Future of physics

The future of physics and cosmology was discussed at length at a recent conference held by the foundational physics research institute FQXi, particularly considering what may be ultimately possible and impossible for physics.

Theoretical physics has been progressing in many areas but there is still a strong need for observational evidence and/or alternative theories to support or disprove the existing ones. Luckily, much anticipated experimental evidence may be available in the next few years from the Large Hadron Collider (LHC), Planck Satellite, Pierre Auger Observatory and other observational astrophysics projects. For example, the Planck Satellite aims to look farther back in time than has been seen so far with the Cosmic Background Explorer (COBE), earlier than the 400,000 year old universe. It is theorized that B-modes, primordial gravitational waves from inflation, may be visible in the very early universe, which would provide additional proof of the inflationary phase occurring directly after the big bang.

Composition of dark energy to be known soon?
Another specific example for which observational evidence may be obtained in the next few years is regarding the composition of dark energy, whether it is vacuum energy made up of axion particles as one multiverse theory predicts or quintessence made up of supersymmetric WIMPs.

Many outstanding physics questions
Some other key issues are how our universe was created in the first place (a quantum theory of creation), proof for multiverse theories and possibly detecting bubble universe collisions, more about post-big bang inflation, why there is so much more antimatter than matter (the antimatter problem), why the weak force is 10³² times stronger than gravity (vs. say a more acceptable 3-4 orders of magnitude; the hierarchy problem), the existence, size and parameters of any additional dimensions of space, not to mention the usual unification of general relativity and quantum mechanics in a quantum theory of gravity, and finally the vexing Boltzmann brain problem, that consciousness could potentially arise from nothing but quantum fluctuations.
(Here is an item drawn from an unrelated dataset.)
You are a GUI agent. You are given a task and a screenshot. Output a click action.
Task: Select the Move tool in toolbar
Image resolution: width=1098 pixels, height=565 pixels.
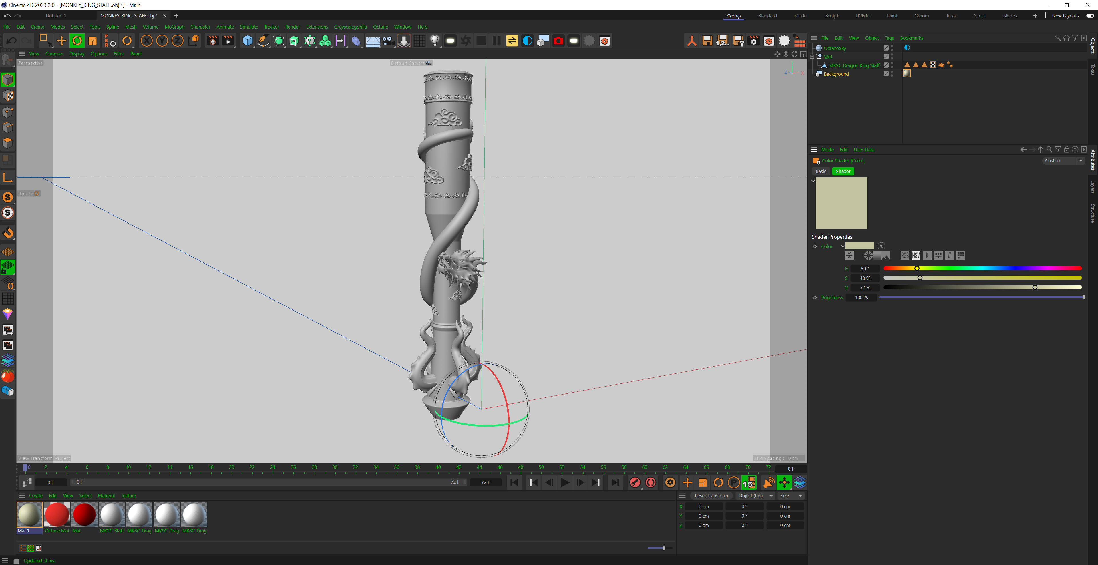(62, 41)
Next-gen astrophysics tools critical
Much progress has been made with accelerators, space-based telescopes, terrestrial array telescopes, and adaptive optics but the next era of astrophysics tools could be even more revolutionary. Accelerators are an expensive $5 billion or more and take years if not decades for fundraising, permitting, building and rendering operational. One alternative could be different kinds of accelerators which are smaller, quicker and cheaper to build, notably plasma wakefield accelerators, laser accelerators, and benchtop accelerators. Another way for tools to evolve could be with computational astrophysics and simulations such as MICA's Newtonian N-body simulation (featured by UgoTrade). As computing power continues to grow, accelerator and telescope datasets could be the inputs to large-scale simulation, prediction and test. As nearly every other science has moved into informatics and rigorous math-based prediction, simulation and experimentation, so too could astrophysics, fostering much quicker cycles and a tighter linkage between theoretical and experimental physics.

The FQXi community
Curiosity-driven physics researchers, especially those investigating risky areas on the boundaries of institutional acceptance are encouraged to apply for FQXi grants, and those understanding the value of fundamental physics research funding are encouraged to participate as donors and in the FQXi website community.

NOTE: The author is an advisor to FQXi.

How Long is a Long Time?

Time is of course subjective, it flows fast when you are having a good time and slow when you are waiting for something or having a not so good time. But what is a really long time? We are starting to put some long time frame events in a definitive timetable.

One long-term way of thinking is in terms of Russian astronomer Kardashev's Type I, II & II societies. Type I societies have fully harnessed all forms of their planetary energy including volcanoes, earthquakes, weather, hydrothermal vents, etc. We are currently a Type 0.7 society. Michio Kaku, talking about his new book, Parallel Worlds, thinks we are about 100 years from becoming a Type I society, as compared with Freeman Dyson suggesting a few years ago that we are 200 years away. No doubt the 2004 tsunami may help hasten the speed to a Type I society.

Other long-dated events on the horizon include:
-5 billion years to the engulfment of Earth by the sun
-10 billion years to the Andromeda galaxy collision w/ the Milky Way
-x billion/trillion+(?) years to the heat death of the universe when the accelerated expansion of the universe has driven all of the heat out

These events imply that human intelligence must take action to survive, first to get off Earth, then to get out of the galaxy and finally to get out of this universe. Or we could learn to control these events or manage around them such as by learning to live without heat/make heat unconventionally w/ dark matter/energy, better understand and manipulate physics, etc.

It seems likely that science will lead us to achieve these survival outcomes as a byproduct of other goals and imperatives occurring first.

One or more singularities may also supersede the timetable.